▸ DOCUMENT EXTRACT:

******

Monday, 11 July 2022

Beware of promises of cutting taxes and burning the red tape!

 I know quite a few local Conservatives read this blog. Oddly many agree with much of what I've written about the local Tories. Interestingly, one of these seems to be disgraced, former Tory bigwig Brian Coleman. In a recent blog he admitted I've been right all along!

 I wish the new Labour Council well especially as they undue some of the dafter decisions of the last few years, Hendon Hub , North Finchley regeneration and of course the horrendous partnership with Capita that has proved a disaster and has had Tory Councillors tearing their hair out .

All of these subjects have been featured regularly in this blog. Anyway enough of that. This morning all of the chat is of the candidates for the Tory Leadership. I was unlucky enough to watch Grant Shapps on Sky News yesterday morning and I've been following the rest of them on Twitter and hearing snippets on the radio.  For most, with the exception of Rishi Sunak, it seems the mantra is "We'll cut taxes and abolish red tape".  It is telling that the one candidate who has a clue about the finances, Sunak, says this is highly irresponsible. We've had 12 years of Tory government and they are taking more tax from us now than ever. We've had Cameron, May and Johnson and all promised lower taxes and less red tape. Surely if this was a realistic possibility, then we'd have seen it long ago, before the pandemic. Of course many claim that the red tape is all the fault of the EU and now we are in the sunny post Brexit uplands, we can do away with all regulations. 

I run a business and I realise that this is compelete nonsense. We import musical equipment from the EU. We used to also export it, but we've totally given up on this due to the red tape and customs regulations that Brexit has imposed. One of the big myths about the EU was that it was wrapping us up in red tape. Much of this was about food production. The truth is that the EU imposed common rules for food, farming and agriculture, so states could trade on an even footing. If we abolish the rules on these, all that will happen is that we'll lose our biggest export market. The same is true with safety standards on electrical products etc. It is all very well saying that we'll abolish red tape, but when your toaster blows up and electrocutes you, you might wish that proper standards had been retained. 

The rule surrounding how businesses operate are a real pain in the backside. I seem to spend my life filling in forms. I've recently had a whole swathe of forms to fill from the Valuation office, regarding the lease details of our studio properties. Each one takes approx 20 mins to fill. I have ten of these. If they are not filled in on time, I get a fine. Each one has to be done every three years. It contains exactly the same information as the previous form (except if a rent/ lease detail has been changed). The system is that you get  a letter through the post and have to then log into the government website and re-enter all the details that you most likely previously entered. The cost of producing a letter is probably about £2. Multiply that by every commercial property in the UK every three years. Part of the form is to put your email in and you get a confirmation.

******

▸ CHECK YOUR UNDERSTANDING:
1 > Answer these three questions from the blog post on Tory leadership promises:
(a) Which leadership candidate does the writer name as the exception to the "We'll cut taxes and abolish red tape" mantra?
(b) What does the writer's business import from the EU?
(c) About how long does each Valuation office form take to fill in?
2 > Carry on the blog post about Tory leadership promises, starting right after its final sentence.
The stored items placed after the blog post have nothing to do with it.

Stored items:
******

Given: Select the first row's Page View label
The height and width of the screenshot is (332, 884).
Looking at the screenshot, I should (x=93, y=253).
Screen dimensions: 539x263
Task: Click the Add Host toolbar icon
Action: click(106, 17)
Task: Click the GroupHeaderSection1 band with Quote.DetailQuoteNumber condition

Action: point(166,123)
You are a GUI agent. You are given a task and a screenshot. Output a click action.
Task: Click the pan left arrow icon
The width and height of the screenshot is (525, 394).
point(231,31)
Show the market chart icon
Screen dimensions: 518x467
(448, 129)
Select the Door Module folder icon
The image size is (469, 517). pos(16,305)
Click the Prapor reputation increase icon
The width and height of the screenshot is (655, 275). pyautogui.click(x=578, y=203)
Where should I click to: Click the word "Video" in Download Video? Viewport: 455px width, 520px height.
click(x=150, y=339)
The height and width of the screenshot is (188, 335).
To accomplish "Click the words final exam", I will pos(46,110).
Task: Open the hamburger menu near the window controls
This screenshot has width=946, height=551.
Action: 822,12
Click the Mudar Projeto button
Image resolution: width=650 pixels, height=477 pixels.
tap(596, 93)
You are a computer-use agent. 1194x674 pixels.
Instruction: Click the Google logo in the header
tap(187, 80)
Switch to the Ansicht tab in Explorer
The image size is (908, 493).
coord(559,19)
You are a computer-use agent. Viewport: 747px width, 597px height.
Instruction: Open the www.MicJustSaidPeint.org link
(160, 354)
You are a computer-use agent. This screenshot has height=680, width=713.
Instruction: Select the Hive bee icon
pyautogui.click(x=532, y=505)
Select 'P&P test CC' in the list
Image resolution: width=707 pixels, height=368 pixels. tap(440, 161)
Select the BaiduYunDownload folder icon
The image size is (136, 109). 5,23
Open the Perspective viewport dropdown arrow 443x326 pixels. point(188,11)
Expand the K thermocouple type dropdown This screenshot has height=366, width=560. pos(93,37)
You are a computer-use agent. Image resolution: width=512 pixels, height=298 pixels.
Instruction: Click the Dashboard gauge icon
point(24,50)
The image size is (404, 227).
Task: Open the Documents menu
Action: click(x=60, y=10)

******

▸ RESULTS OF THE EXERCISE:
1 >
(a) Rishi Sunak
(b) Musical equipment
(c) Approximately 20 minutes

2 >
If the form was emailed out, the govt could save millions almost instantly. Of course some will get lost etc, but if they only sent reminders via post, it would save a fortune. I have no idea why you can't just be sent a link to the form and change the fields that change. That is just one example of costly, mismanaged bureacracy. I've contacted my MP several times over the years about this. I've never even got a reply recently. Needless to say, my local Tory MP will be voting for the candidate who he believes will most effectively cut red tape, but in truth he's not interested in the reality and the detail.

As to taxes. No one likes paying taxes. But the truth is that whenever a tax is cut, it inevitably means either a rise for someone else or someone receiving worse public services. The right wing philosophy on taxes is that they are bad for the economy and the less taxes we pay, the more dynamic the economy is. What completely baffles me is that they boast about small cuts to the rate of inflation, but the Conservatives never cut VAT which would put money in everyone's pockets. There is VAT on fuel, which means every time a garage puts its prices up, the Treasury make more money. The rules are ridiculous. There was one famous case where McVities and HM Customs and Excise had a long running court battle over whether Jaffa Cakes were cakes or buscuits. The price of Jaffa cakes in Iceland is £1.00 a pack. If they'd lost they'd be £1.20. On petrol you pay 20% VAT, so if you are paying £2.00 a litre nearly 40p of the that is VAT, whereas when it was £1 a litre it was only 20p. The Treasury has seen a huge windfall from this. Until a Tory Leader comes out and say they will reform taxes rather than cut it, the sad truth is that they are not addressing the problems that hold the UK back.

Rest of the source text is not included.